Smoking can affect DNA repair capabilities (3 , 14, 15, 16) . We hypothesized the existence of an association between the ERCC2 polymorphisms, cumulative cigarette smoking, and lung cancer risk. There is precedence for these a priori hypotheses, because recently, we detected statistically significant gene-smoking interactions between microsomal epoxide hydrolase polymorphisms and lung cancer risk (17) . Drawing from a large sample, we tested this hypothesis using gene-smoking interaction analysis and in analyses where the population was stratified by age, gender, clinical stage, and histological subgroups.
MATERIALS AND METHODS
Study Population.
The study was approved by the Human Subjects Committees of Massachusetts General Hospital and the Harvard School of Public Health. Details of this population have been described previously (17 , 18) . In brief, eligible cases (patients with histologically confirmed incident lung cancers) at Massachusetts General Hospital were recruited between December 1992 and December 2000. Controls were recruited first among the friends and non-blood-related family members of the lung cancer cases with no specific matching characteristics. In a small minority of cases, such individuals were not available, and controls were recruited among friends and non-blood-related family members of non-lung cancer patients admitted to the cardiothoracic wards. Interviewer-administered questionnaires collected information on demographic and detailed smoking histories from each subject.

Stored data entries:
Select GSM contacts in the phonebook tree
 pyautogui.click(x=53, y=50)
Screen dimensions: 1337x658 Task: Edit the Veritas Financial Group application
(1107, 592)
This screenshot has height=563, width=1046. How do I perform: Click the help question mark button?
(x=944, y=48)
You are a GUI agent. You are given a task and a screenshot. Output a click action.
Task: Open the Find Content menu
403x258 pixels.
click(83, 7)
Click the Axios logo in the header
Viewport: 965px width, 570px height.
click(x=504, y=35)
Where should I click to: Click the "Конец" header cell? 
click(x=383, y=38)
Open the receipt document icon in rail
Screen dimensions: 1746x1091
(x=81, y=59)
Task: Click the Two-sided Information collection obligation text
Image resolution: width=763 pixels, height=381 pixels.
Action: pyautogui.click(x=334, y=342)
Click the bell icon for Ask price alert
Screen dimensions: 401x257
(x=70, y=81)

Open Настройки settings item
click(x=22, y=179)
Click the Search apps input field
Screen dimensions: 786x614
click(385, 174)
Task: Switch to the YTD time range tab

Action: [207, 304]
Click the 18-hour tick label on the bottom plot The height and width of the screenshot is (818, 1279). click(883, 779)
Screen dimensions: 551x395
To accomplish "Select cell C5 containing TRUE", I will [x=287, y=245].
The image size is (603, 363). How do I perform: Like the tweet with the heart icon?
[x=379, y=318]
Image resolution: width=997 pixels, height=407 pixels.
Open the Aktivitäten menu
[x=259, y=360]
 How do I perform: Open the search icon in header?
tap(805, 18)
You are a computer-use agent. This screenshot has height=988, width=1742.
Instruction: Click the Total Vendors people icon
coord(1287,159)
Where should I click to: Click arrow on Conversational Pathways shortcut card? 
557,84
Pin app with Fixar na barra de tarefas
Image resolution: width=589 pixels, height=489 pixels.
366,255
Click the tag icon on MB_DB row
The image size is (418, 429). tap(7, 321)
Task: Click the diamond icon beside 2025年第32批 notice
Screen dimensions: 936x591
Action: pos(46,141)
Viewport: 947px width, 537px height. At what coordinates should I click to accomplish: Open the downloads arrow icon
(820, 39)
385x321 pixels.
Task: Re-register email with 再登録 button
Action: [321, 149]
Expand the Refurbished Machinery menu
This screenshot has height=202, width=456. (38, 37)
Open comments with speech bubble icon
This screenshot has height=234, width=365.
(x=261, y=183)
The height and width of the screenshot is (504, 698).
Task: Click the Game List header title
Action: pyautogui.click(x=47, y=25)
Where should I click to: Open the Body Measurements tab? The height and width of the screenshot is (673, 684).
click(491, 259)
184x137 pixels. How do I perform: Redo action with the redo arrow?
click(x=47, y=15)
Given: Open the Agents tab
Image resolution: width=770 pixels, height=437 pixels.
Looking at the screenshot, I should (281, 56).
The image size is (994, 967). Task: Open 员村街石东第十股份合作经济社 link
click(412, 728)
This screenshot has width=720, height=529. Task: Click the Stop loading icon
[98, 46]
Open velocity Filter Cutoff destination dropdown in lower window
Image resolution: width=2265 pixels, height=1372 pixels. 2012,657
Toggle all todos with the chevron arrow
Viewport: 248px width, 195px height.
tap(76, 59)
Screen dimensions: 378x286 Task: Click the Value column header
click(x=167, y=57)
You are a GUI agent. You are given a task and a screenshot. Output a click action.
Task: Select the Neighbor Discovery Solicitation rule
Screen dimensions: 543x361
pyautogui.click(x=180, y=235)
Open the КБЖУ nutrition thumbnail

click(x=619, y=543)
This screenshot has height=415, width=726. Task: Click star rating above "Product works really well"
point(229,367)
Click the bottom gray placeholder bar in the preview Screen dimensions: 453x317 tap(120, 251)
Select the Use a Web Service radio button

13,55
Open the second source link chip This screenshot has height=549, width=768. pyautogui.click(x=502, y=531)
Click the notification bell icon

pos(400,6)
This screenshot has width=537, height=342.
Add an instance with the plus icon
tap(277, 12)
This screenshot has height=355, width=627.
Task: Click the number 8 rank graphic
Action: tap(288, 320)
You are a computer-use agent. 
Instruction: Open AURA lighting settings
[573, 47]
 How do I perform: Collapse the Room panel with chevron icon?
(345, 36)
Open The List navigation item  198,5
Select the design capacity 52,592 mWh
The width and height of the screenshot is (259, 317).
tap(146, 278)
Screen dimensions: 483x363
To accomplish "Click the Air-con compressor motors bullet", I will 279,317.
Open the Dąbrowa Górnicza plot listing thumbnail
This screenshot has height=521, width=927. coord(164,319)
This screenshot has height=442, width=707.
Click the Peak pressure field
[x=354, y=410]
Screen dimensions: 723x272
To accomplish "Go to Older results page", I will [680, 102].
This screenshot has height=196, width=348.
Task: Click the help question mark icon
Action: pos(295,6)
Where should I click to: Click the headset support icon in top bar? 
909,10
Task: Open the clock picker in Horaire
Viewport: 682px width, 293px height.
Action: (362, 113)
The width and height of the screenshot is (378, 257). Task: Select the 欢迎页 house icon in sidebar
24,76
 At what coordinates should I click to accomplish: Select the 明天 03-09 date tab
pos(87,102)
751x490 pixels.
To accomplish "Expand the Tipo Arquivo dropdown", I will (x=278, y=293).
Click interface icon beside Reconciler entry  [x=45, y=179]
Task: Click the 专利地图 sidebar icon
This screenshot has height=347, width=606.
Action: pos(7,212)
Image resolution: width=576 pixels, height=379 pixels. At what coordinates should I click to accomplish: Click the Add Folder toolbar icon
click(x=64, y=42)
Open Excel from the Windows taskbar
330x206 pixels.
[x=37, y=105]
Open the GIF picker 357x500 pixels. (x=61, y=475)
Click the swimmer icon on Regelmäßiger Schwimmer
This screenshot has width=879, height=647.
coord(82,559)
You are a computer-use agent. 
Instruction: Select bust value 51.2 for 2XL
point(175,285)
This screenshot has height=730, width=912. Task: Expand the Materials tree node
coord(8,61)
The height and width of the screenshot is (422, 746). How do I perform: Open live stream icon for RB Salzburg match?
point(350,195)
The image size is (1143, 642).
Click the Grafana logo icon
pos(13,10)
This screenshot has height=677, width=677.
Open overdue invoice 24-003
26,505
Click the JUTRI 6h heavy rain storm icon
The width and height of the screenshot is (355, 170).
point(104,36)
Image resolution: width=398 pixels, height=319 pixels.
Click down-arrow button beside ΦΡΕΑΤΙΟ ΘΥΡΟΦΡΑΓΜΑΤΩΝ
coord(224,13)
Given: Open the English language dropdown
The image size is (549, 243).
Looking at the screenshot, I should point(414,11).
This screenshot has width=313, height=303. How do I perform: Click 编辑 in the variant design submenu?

-- BRIEF --
Write out the section of the lung cancer study text that opens with the words containing "Smoking can affect" and closes with "Study Population.". This material was drawn from a separate source.

-- TASK RESPONSE --
Smoking can affect DNA repair capabilities (3 , 14, 15, 16) . We hypothesized the existence of an association between the ERCC2 polymorphisms, cumulative cigarette smoking, and lung cancer risk. There is precedence for these a priori hypotheses, because recently, we detected statistically significant gene-smoking interactions between microsomal epoxide hydrolase polymorphisms and lung cancer risk (17) . Drawing from a large sample, we tested this hypothesis using gene-smoking interaction analysis and in analyses where the population was stratified by age, gender, clinical stage, and histological subgroups.
MATERIALS AND METHODS
Study Population.